Dans un arrêté provincial signé ce 18 juillet 2025, le Gouverneur militaire du Nord-Kivu, le Général-Major Évariste Somo Kakule, a institué une Commission ad hoc chargée de la clarification des limites légales du Parc national des Virunga (PNVi) dans la ville et le territoire de Beni. L’objectif est de répondre aux tensions croissantes liées aux conflits fonciers, aux occupations illégales et à l’insécurité persistante dans les zones riveraines de cette aire protégée classée patrimoine mondial de l’UNESCO.
Pourquoi cette commission ?
Selon l’Arrêté Provincial n° 01/ES/062/CAB/GP-NK/2025, cette initiative fait suite aux recommandations issues de l’atelier d’échange tenu à Beni les 11 et 12 juillet 2025, au cours duquel autorités, communautés locales et experts ont dénoncé les occupations anarchiques du parc et demandé un cadre juridique clair pour apaiser les tensions.
Le Gouverneur souligne également que tout déclassement ou modification des limites du parc relève de la compétence du gouvernement central, en vertu des lois nationales et conventions internationales ratifiées par la RDC.
Composition de la Commission
La Commission comprend 20 membres issus de différentes institutions, notamment :
- Le Procureur de la République près le Tribunal de Grande Instance de Beni (Président) ;
- Des représentants de l’ICCN (Institut Congolais pour la Conservation de la Nature) ;
- Des chefs coutumiers (Bashu, Watalinga, Beni-Mbau, Ruwenzori) ;
- Des députés provinciaux de Beni-ville et Beni-territoire ;
- Des responsables territoriaux et experts cartographes et environnementaux.
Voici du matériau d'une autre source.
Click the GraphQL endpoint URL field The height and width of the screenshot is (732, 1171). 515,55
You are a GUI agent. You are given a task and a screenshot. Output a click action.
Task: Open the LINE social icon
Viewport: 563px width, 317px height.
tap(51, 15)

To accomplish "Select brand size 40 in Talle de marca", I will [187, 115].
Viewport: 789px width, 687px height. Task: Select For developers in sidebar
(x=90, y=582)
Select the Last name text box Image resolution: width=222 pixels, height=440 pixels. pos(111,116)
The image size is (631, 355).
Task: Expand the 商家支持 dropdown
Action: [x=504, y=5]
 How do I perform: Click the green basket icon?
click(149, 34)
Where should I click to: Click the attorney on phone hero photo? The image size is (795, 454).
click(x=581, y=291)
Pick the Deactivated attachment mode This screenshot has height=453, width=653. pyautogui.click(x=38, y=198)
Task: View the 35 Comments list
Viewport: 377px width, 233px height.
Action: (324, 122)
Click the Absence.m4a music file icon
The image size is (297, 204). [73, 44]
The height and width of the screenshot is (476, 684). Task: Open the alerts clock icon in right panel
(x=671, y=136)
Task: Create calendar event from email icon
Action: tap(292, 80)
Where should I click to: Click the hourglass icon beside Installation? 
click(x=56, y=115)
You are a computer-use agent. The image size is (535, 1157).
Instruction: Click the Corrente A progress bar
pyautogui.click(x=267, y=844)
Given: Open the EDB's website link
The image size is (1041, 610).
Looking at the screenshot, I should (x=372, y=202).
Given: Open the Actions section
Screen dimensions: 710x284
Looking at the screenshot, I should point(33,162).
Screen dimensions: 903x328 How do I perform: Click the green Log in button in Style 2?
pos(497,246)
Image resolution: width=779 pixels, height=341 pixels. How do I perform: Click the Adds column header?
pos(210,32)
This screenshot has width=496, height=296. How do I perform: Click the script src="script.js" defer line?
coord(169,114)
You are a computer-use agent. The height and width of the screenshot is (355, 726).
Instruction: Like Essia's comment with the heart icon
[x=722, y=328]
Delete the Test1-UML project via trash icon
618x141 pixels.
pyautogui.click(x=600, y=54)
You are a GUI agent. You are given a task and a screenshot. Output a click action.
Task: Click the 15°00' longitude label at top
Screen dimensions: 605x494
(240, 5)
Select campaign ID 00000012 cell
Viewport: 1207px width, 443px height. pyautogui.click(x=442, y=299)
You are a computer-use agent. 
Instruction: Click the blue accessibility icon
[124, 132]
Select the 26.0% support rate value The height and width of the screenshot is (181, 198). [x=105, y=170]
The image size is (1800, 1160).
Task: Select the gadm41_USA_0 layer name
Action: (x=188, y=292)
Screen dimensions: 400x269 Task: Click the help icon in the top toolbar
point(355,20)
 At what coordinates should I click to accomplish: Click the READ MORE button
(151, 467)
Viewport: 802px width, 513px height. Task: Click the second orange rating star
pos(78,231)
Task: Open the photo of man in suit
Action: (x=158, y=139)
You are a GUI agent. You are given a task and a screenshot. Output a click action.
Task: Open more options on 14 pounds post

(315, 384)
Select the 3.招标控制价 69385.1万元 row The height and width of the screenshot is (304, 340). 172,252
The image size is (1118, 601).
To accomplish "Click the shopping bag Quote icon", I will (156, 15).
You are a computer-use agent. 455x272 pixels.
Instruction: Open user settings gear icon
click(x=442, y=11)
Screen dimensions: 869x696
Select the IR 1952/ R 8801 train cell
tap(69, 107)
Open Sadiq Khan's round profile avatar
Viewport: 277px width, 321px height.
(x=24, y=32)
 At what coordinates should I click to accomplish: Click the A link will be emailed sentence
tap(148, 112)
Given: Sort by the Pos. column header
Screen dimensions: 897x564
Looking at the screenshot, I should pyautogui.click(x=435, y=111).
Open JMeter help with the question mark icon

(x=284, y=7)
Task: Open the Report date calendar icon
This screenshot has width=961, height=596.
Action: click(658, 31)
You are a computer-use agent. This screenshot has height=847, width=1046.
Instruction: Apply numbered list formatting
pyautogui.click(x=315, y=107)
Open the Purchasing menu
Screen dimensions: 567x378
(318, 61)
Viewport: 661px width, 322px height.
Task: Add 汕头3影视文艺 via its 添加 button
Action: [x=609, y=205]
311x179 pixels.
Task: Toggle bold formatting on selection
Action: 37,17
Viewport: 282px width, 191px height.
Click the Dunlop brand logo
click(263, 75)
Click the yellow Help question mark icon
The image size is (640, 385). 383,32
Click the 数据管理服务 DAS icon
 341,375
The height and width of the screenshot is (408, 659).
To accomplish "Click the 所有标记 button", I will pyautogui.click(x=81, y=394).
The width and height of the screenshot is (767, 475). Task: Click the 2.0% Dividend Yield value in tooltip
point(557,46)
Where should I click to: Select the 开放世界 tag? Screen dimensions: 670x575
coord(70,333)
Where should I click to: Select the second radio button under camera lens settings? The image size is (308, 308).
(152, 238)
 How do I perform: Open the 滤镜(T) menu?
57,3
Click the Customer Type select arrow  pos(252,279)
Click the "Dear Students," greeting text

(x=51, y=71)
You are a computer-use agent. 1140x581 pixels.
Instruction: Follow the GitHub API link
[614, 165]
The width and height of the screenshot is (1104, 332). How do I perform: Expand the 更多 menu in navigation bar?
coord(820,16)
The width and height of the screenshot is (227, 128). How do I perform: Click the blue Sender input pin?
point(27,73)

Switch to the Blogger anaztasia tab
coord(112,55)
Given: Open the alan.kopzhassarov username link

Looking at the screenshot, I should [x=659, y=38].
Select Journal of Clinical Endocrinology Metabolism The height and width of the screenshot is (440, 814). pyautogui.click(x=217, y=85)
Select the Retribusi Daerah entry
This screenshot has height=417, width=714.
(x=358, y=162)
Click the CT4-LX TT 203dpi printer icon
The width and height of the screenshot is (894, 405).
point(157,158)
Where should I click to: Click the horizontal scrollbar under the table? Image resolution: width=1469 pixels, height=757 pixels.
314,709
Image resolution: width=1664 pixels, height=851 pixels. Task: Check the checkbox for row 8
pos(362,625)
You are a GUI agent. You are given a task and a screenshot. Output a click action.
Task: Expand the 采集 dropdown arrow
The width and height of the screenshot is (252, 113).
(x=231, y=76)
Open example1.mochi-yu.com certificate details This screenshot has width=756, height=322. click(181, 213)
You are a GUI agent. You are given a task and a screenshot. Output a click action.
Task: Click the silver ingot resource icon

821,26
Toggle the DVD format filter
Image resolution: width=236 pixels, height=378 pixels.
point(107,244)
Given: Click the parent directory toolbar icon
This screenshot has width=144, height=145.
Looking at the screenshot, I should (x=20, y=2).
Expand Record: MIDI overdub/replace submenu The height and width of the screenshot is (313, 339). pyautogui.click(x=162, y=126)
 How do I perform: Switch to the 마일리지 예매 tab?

Elle peut également faire appel à d’autres experts techniques si nécessaire.
Missions principales
La Commission aura pour principales tâches de :
- Analyser la documentation légale et cartographique relative aux limites du parc ;
- Identifier les zones de conflits fonciers ;
- Évaluer les impacts socio-environnementaux de la démarcation physique ;
- Proposer des solutions juridiques et durables pour favoriser la cohabitation entre populations riveraines et l’ICCN.
Un rapport final sera transmis au Gouverneur de province et aux autorités nationales au plus tard le 15 septembre 2025.

Financement et exécution
Les frais de fonctionnement de cette Commission seront couverts conjointement par la Province, les partenaires techniques et les institutions de conservation concernées.
Le Directeur de Cabinet du Gouverneur, le Procureur Général, ainsi que plusieurs responsables territoriaux et environnementaux, sont chargés de veiller à l’application de cette décision.
Le Parc national des Virunga, le plus ancien d’Afrique, est confronté depuis plusieurs années à de multiples pressions : exploitation illégale des ressources, installation de populations déplacées, présence de groupes armés, et projets d’exploitation pétrolière controversés. Sa conservation reste un enjeu crucial pour la biodiversité mondiale, la paix communautaire et le développement durable dans la région.